As we made our way farther from the industrial yards and abandoned piers where we had launched, the attorneys pointed out great blue herons and other birds, nesting and foraging on the banks. They pointed out Kingman Island, a 94-acre forest where they had once used litigation to block an amusement park development that would have stamped out wildlife habitat and marred the river with the noise, lights, and pollution that accompany crowds.

We motored on; my breakfast stayed where it belonged.

Trees and grassy hillsides surrounded us. Moments before we had been standing in a parking lot in one of the grittier parts of town and now we seemed so many miles away. We were one of only a few boats on the river that day. Rarely enjoyed by the city's residents, the Anacostia is D.C.'s forgotten river. During and after heavy rains, the overwhelmed sewer system dumps untreated sewage straight into the river. Urban runoff draws oil, pesticides, and the rest of the city's grit and grime into the river as well. Community-wide fish fries that were once a Sunday afternoon tradition have become nearly obsolete. Over time the city's residents grew tolerant of the warning signs posted along the river's banks, and began to forget a time when things were any different.

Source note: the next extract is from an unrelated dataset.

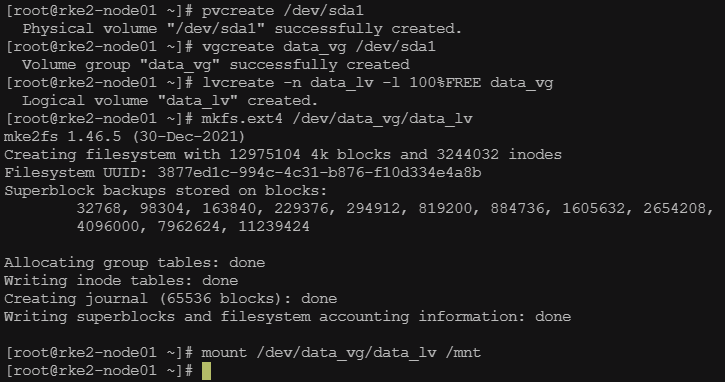Click the Filesystem UUID value
Screen dimensions: 725x382
pyautogui.click(x=319, y=173)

But Earthjustice didn't forget. For years my boat mates have been using their legal expertise to nurse the river back to health. Within five years of our boat trip, Earthjustice would bring a lawsuit that would curb the sewage overflows by more than 95 percent and a problem that had resisted solution for more than a hundred years would meet its end through Earthjustice's litigation.

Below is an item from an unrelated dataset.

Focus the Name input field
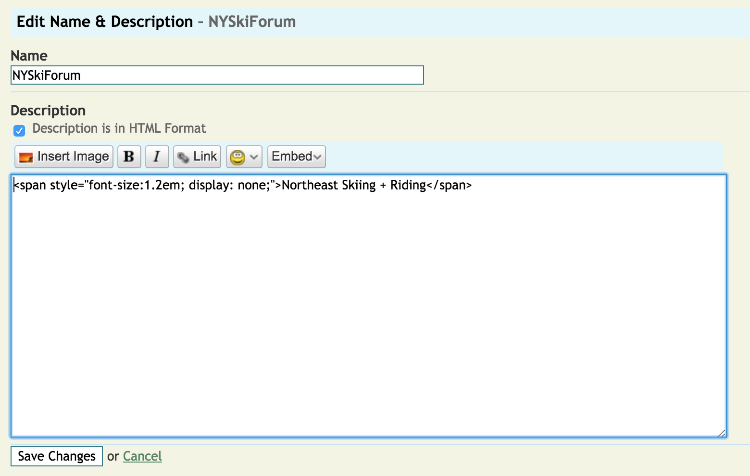This screenshot has height=476, width=750. (x=217, y=75)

Then just last month, attorney Howard Fox scored another major win. When EPA finally set those daily pollution caps for the Anacostia, and they were (big surprise) non-daily, Howard sued and won. It's crucial for the daily limits to be truly daily, instead of annual or seasonal, not just because the law demands it, but also because it protects people from pollution spikes on any given day. A seasonal average doesn't help much if water quality is far worse than the average on the day a rower takes to the river. Thanks to Howard's savvy in making this very point to the court, the murky waters we witnessed on our day on the river have a much better chance of clearing up. And so do other waters across the country, many of whose pollution caps were set in a similarly illegal fashion.

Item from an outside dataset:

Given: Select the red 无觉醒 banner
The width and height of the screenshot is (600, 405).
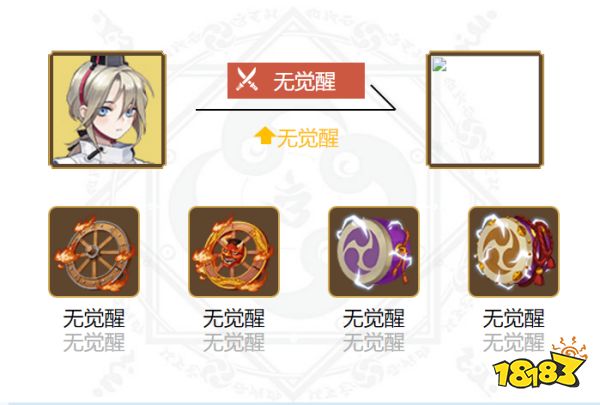Looking at the screenshot, I should click(296, 81).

As we turned to head back to the boathouse, I realized how very sick the Anacostia was, and how much sicker it would be without Earthjustice. And as I listened to my new colleagues' stories, and their talk of strategies for saving their hometown river, I was overcome by the feeling that I had joined not just the right team, but the winning one, too. Now, six years later, I still feel the same way.

Working with civic and conservation groups, Earthjustice has continued to undertake numerous initiatives to protect and restore the Anacostia River ecosystem. More recently, in 2011 Earthjustice won a victory in federal court for people who live near and enjoy this iconic river. That court decision requires the U.S. Environmental Protection Agency, Maryland, and D.C. to adopt adequate limits on pollution from combined sewer overflows and stormwater systems. Earthjustice will be watching closely to see whether all of these agencies comply and adopt limits that will prevent more pollution in the river.